As for how the connection knows to stay between you and him: in the old days, that would be the job of switchboard operators – they would literally plug the end that connected to your line directly to theirs, or in the case of long distance calling assign one of the lines that goes between areas for however many hops you needed to go (and back then the equipment was worse and there was more interference so there was appreciable delay) – nowadays that is controlled by computer software and hardware specifically designed to handle that transfer of data. More than likely your data packets are being sent out with either a TCP/IP wrapper or a UDP wrapper, which contains the IP address information of the place you’re connecting to.
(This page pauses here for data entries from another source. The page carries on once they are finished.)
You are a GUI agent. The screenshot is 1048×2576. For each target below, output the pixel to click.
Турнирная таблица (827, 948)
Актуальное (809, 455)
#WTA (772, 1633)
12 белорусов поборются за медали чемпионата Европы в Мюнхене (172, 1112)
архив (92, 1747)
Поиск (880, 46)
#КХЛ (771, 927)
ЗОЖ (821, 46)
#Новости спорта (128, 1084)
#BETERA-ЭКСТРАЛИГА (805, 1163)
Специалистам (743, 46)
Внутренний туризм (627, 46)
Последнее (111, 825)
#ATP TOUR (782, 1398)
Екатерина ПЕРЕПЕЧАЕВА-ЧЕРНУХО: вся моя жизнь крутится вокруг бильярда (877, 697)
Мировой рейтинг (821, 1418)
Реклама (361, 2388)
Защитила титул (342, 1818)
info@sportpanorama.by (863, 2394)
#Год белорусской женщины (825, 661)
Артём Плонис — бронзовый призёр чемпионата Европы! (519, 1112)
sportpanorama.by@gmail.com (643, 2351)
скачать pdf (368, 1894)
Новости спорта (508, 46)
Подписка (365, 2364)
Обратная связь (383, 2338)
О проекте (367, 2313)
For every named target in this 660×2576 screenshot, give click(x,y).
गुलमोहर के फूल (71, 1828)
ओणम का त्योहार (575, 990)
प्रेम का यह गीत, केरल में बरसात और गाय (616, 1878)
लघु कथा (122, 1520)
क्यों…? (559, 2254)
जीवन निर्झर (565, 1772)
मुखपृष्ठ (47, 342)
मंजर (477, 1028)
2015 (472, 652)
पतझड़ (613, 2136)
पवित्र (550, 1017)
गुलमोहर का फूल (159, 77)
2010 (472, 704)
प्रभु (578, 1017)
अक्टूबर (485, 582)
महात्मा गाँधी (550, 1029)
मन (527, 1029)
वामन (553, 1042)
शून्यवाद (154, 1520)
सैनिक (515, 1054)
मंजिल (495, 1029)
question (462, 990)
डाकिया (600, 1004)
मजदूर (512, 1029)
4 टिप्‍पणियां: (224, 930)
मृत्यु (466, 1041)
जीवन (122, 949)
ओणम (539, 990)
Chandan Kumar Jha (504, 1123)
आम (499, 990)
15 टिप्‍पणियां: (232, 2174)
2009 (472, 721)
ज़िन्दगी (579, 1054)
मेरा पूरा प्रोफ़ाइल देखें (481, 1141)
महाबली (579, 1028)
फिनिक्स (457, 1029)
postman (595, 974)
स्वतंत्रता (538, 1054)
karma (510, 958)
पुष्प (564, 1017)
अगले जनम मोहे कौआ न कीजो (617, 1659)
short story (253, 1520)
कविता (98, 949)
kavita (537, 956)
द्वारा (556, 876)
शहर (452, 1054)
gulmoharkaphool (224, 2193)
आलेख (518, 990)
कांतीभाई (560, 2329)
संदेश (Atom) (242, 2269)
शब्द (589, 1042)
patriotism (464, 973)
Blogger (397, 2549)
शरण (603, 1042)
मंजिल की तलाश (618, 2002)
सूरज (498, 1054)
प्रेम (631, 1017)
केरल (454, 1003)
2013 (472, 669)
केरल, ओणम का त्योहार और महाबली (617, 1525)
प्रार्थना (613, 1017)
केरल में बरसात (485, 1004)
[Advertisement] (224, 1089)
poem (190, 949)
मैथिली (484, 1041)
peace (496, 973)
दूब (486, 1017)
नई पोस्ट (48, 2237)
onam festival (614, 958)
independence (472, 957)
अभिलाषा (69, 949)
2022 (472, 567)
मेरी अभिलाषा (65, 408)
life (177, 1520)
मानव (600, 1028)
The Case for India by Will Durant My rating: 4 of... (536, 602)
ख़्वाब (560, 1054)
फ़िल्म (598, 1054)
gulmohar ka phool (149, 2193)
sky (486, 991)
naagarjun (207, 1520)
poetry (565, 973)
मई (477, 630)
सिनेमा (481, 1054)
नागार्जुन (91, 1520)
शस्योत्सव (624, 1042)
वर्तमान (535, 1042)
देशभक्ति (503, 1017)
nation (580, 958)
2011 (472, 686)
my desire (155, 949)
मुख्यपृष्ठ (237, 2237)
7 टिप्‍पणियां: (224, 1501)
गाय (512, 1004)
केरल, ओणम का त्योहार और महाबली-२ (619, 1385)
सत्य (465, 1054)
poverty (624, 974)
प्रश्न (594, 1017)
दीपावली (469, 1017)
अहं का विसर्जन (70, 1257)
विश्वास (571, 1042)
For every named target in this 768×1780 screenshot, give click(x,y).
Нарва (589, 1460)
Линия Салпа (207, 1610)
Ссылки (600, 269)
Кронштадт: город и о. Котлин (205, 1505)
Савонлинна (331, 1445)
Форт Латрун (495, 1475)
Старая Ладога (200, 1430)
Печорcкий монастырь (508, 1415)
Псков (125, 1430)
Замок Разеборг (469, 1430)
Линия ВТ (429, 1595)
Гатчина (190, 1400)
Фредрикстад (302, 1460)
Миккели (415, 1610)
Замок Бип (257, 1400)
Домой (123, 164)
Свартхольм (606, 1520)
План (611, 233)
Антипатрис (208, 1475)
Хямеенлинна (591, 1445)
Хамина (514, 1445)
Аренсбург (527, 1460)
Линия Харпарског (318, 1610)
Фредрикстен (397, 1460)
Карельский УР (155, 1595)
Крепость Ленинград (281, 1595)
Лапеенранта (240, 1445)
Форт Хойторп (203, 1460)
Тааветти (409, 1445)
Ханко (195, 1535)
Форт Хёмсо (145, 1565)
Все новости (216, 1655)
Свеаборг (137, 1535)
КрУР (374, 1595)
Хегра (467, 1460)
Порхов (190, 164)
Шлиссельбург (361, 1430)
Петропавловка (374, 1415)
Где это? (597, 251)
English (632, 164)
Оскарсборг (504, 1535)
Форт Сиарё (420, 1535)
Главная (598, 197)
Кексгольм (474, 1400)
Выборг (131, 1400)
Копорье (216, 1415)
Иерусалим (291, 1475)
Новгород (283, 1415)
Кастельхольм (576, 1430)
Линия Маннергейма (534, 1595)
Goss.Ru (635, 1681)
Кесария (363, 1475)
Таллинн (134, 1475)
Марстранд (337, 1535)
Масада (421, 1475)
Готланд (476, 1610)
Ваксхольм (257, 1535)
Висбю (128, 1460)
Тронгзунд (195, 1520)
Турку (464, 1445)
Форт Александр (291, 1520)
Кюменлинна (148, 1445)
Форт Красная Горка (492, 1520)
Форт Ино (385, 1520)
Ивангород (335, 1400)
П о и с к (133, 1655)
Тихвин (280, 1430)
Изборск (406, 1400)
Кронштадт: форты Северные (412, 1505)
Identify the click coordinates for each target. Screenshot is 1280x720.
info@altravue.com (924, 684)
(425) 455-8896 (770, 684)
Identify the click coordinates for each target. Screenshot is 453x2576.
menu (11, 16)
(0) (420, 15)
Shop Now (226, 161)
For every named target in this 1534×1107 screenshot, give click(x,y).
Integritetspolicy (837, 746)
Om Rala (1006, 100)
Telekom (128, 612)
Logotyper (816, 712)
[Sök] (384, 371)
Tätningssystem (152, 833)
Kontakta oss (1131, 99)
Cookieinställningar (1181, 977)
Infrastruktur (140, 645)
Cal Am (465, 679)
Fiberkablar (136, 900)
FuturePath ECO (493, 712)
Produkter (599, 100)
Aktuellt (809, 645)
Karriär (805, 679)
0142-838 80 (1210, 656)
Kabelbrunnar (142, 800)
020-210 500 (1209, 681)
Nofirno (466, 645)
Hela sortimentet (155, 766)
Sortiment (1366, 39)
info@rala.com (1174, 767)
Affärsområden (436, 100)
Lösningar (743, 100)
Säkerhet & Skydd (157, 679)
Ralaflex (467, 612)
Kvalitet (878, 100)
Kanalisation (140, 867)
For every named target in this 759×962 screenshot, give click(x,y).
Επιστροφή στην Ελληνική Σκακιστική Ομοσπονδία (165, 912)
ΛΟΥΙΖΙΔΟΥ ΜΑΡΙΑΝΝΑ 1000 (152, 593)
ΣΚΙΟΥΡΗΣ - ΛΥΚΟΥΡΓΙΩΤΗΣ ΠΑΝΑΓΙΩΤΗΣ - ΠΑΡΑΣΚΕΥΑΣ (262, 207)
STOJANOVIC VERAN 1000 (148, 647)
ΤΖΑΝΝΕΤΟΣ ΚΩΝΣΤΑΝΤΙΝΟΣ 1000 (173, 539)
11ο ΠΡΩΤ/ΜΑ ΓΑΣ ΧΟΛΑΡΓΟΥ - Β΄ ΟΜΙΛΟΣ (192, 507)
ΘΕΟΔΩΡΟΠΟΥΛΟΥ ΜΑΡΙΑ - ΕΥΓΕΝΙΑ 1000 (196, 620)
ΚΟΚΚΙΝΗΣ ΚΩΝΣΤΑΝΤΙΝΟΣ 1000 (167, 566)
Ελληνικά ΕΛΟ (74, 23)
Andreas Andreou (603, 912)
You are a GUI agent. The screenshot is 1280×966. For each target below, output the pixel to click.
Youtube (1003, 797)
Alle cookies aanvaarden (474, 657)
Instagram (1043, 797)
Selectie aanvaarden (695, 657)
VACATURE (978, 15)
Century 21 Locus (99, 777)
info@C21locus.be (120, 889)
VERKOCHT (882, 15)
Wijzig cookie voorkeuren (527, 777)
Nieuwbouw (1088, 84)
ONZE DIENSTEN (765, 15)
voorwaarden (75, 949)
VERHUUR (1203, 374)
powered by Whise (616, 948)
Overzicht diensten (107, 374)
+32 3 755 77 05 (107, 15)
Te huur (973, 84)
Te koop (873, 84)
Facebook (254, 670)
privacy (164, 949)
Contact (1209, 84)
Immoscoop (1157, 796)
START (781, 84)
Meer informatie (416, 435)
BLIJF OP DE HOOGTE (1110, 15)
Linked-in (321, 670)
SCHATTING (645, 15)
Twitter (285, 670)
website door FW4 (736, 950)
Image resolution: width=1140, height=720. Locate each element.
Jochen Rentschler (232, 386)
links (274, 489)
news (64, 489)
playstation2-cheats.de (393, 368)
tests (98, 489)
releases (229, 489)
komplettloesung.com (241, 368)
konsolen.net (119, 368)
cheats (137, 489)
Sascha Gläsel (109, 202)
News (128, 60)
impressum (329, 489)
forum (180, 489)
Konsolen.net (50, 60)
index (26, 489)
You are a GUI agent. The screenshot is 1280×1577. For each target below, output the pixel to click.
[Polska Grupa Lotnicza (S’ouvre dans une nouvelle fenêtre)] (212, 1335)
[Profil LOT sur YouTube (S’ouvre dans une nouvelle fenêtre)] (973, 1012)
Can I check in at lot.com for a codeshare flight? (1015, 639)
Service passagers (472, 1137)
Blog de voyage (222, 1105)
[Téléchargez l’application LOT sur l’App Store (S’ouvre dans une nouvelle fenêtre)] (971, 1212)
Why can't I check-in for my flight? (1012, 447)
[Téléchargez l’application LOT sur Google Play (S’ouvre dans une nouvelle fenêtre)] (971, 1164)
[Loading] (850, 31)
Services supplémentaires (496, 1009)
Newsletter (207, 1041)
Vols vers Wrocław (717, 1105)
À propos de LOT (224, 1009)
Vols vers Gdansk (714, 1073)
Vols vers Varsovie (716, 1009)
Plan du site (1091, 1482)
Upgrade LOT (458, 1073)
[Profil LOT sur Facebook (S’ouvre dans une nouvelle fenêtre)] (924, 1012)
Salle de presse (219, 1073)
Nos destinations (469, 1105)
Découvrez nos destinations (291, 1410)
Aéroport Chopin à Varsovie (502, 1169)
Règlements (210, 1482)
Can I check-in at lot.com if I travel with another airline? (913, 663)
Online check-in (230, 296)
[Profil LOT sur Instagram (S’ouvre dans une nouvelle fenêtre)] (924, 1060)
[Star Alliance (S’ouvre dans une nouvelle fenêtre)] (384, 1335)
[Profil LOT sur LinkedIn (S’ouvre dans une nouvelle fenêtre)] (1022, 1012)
The specifics of TCP/IP and UDP are a bit beyond this ELI5 needs to be, but they are different protocols that will let computers talk over the internet, by telling the computers connected between them how to route that data based on what IP address it is going to and other rules that programmers built to handle all that routing information.

Anonymous 0 Comments

In addition to the data signals being quick as other people have said, games will “cheat” to reduce the amount of back and forth.

For example, in the case of you running, and your friend shooting at you, the game may only send the signal of you running sideways.

But, in terms of animation, it’s possible that your right leg is in front, but on your friends screen your left leg is in front due to unsynced animation.

Furthermore, hit confirmation is usually only handled on your friends computer. When firing the gun, the bullet collision and math is only your friends computer. You only get “I was hit” recieved on your end.

This is why sometimes you might think you’re hidden behind a corner, but got shot. On your computer you made it around the corner, but on your friend’s end, you had not yet made it.

This is also where rubberbanding and other weird net code artifacts come from.